Frisbee today was great, we learned to play zone, and really really looked like we were coordinated as a team out on the field. Afterwards we had dinner and while most of the conversation was about TV shows :S we did talk a bit about this one dude's upcoming 3-minute talk on perspective changes which reminded me about http://lesswrong.com/lw/1o6/adaptive_bias/ so I sent him a link.
I tried calibration exercises with 25%/75% and 25% is very hard. I think I'm going closer to 10% but it's hard to tell without doing a lot of questions. John reminded me I had given short shrift to Data Analysis: A Bayesian Tutorial half a year ago and it's much less of an energy commitment than Bayesian Data Analysis so I'm going to go back to it.
My next math project is to characterize when the following works and doesn't work as an approximation and by how much it fails when:
You want to estimate P(A|e1e2e3...) so you get estimates of lnO(A), lnL(e1|A), lnL(e2|A), etc. But e1, e2, e3, ... aren't independent. So discount them using intuitive simple arithmetic as if they're each a bunch of independent data points but some are shared with another grouping of evidence, or as if another grouping of evidence screens off some of the evidence, then add the results into lnO(A) and get your posterior estimate.

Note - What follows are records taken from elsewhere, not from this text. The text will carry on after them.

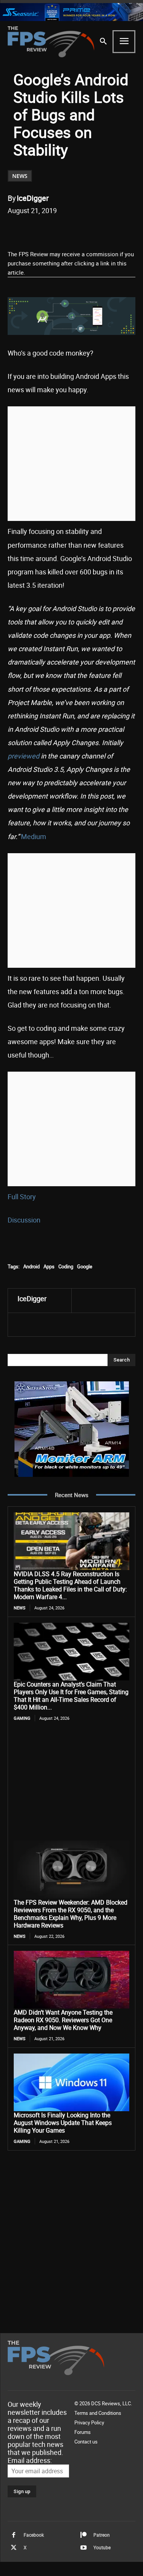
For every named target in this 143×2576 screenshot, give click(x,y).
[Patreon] (83, 2535)
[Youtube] (83, 2548)
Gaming (22, 1718)
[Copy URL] (109, 230)
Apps (49, 1266)
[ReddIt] (74, 230)
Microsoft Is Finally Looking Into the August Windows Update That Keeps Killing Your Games (63, 2123)
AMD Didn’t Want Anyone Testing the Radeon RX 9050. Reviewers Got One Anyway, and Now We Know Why (63, 2020)
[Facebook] (39, 230)
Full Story (22, 1196)
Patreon (101, 2535)
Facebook (34, 2535)
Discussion (24, 1219)
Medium (33, 836)
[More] (127, 230)
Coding (65, 1266)
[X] (56, 230)
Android (31, 1266)
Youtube (102, 2547)
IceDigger (33, 198)
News (19, 175)
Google (84, 1266)
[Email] (92, 230)
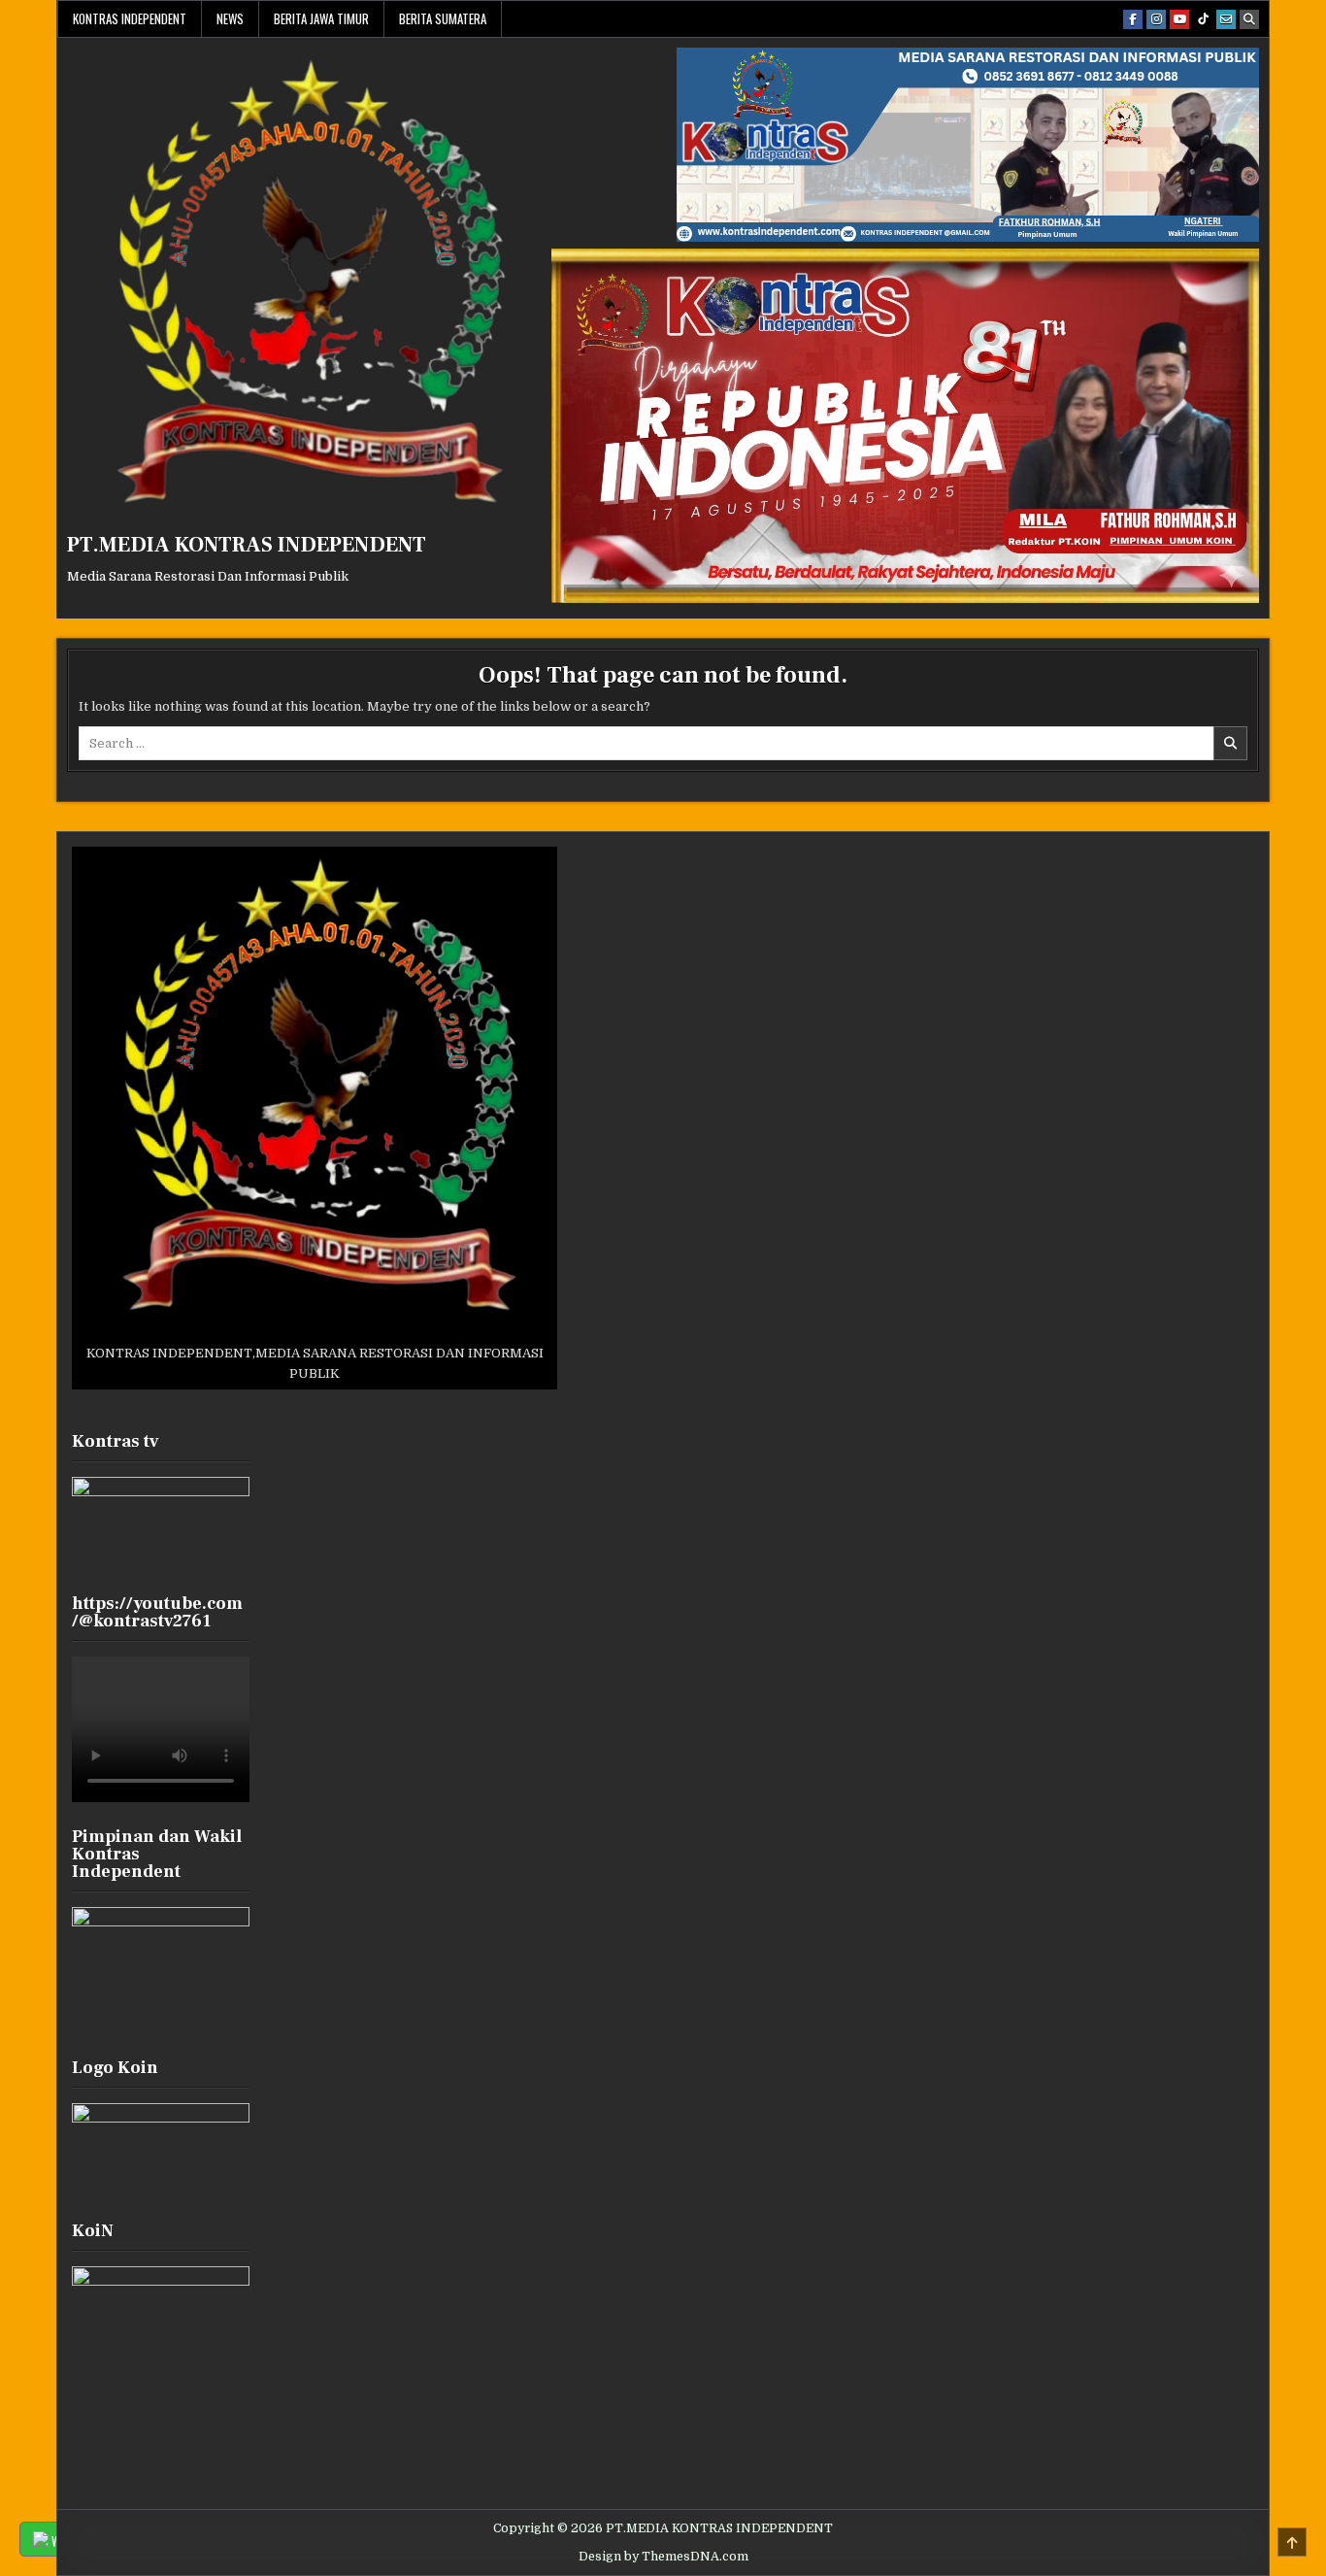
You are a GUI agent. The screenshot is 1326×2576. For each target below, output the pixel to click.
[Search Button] (1249, 19)
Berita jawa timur (321, 18)
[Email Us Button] (1226, 19)
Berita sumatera (442, 18)
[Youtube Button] (1179, 19)
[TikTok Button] (1202, 19)
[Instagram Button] (1156, 19)
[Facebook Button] (1133, 19)
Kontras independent (129, 18)
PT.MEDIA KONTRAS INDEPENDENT (246, 544)
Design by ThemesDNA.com (663, 2556)
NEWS (230, 18)
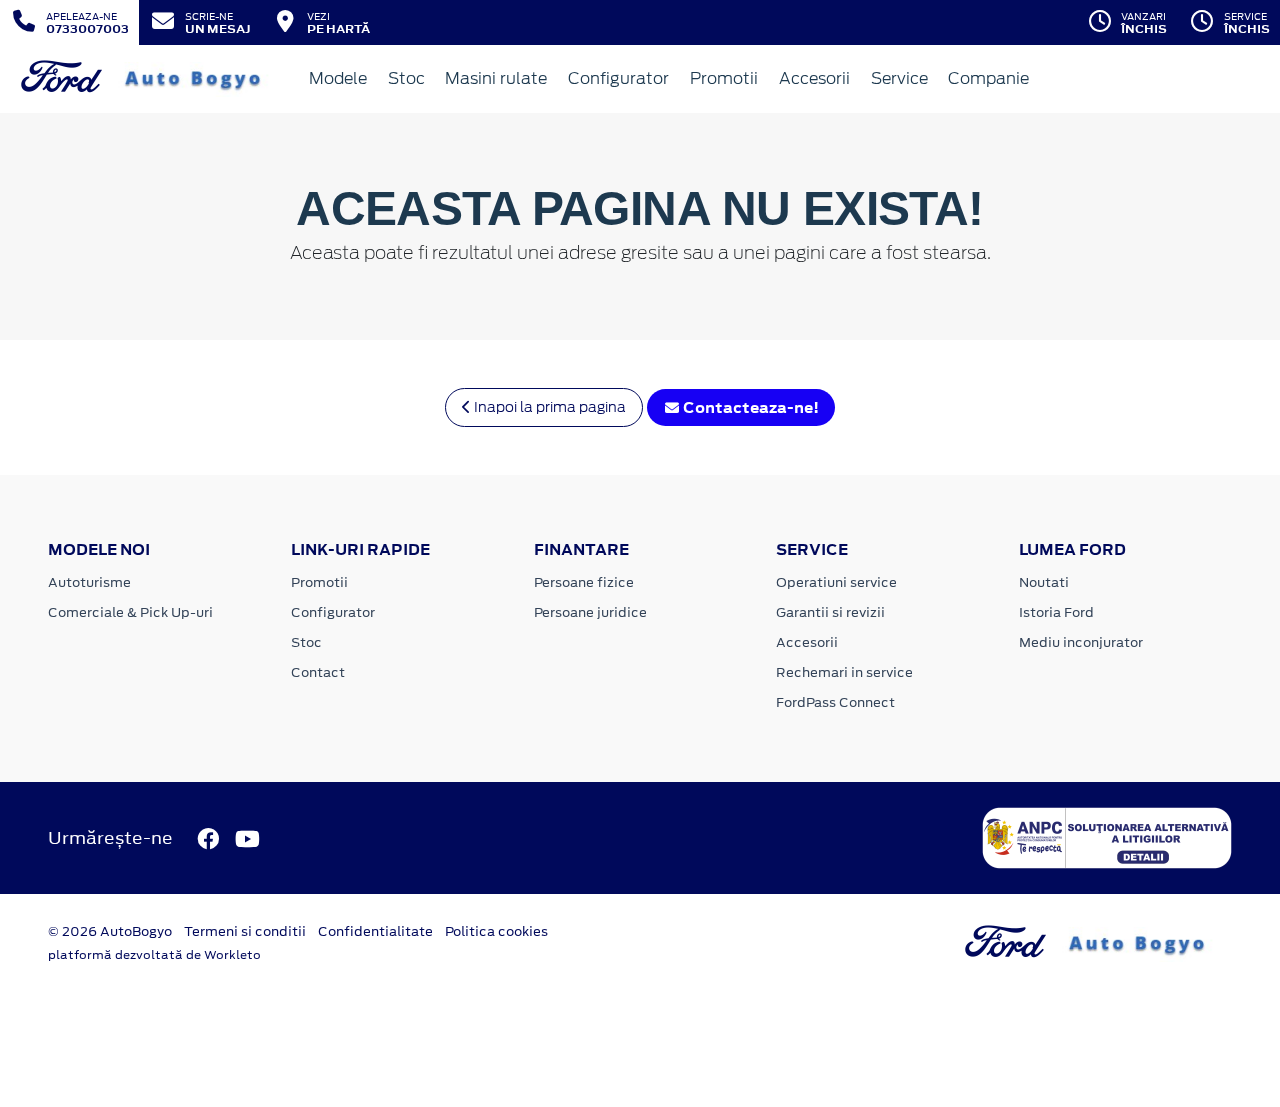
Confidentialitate (375, 931)
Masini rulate (496, 78)
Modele (338, 78)
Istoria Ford (1056, 612)
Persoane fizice (584, 582)
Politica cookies (496, 931)
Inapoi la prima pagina (548, 407)
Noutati (1044, 582)
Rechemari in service (844, 672)
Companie (988, 78)
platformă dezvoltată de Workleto (154, 955)
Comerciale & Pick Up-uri (130, 612)
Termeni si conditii (245, 931)
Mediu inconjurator (1081, 642)
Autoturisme (89, 582)
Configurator (618, 78)
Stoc (406, 78)
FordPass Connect (835, 702)
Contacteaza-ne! (749, 407)
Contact (318, 672)
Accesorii (814, 78)
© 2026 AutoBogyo (110, 931)
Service (899, 78)
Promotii (724, 78)
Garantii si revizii (830, 612)
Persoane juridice (590, 612)
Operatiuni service (836, 582)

Example: I have either a d6, d8, or d10, each with probability 1/3. I roll my die and a d8 and report the sum X. I reroll the d8 and report the new sum Y. What's P(d6|XY)? Answer: lnO(d6|XY) ~= lnO(d6) + (1-0.5)*lnL(X|d6) + (1-0.5)*lnL(Y|d6) + 0.5*(0.5*lnL(X|d6)+0.5*lnL(Y|d6)). And if that just totally doesn't work, are there simple heuristics for combining correlated lnLs that usually work?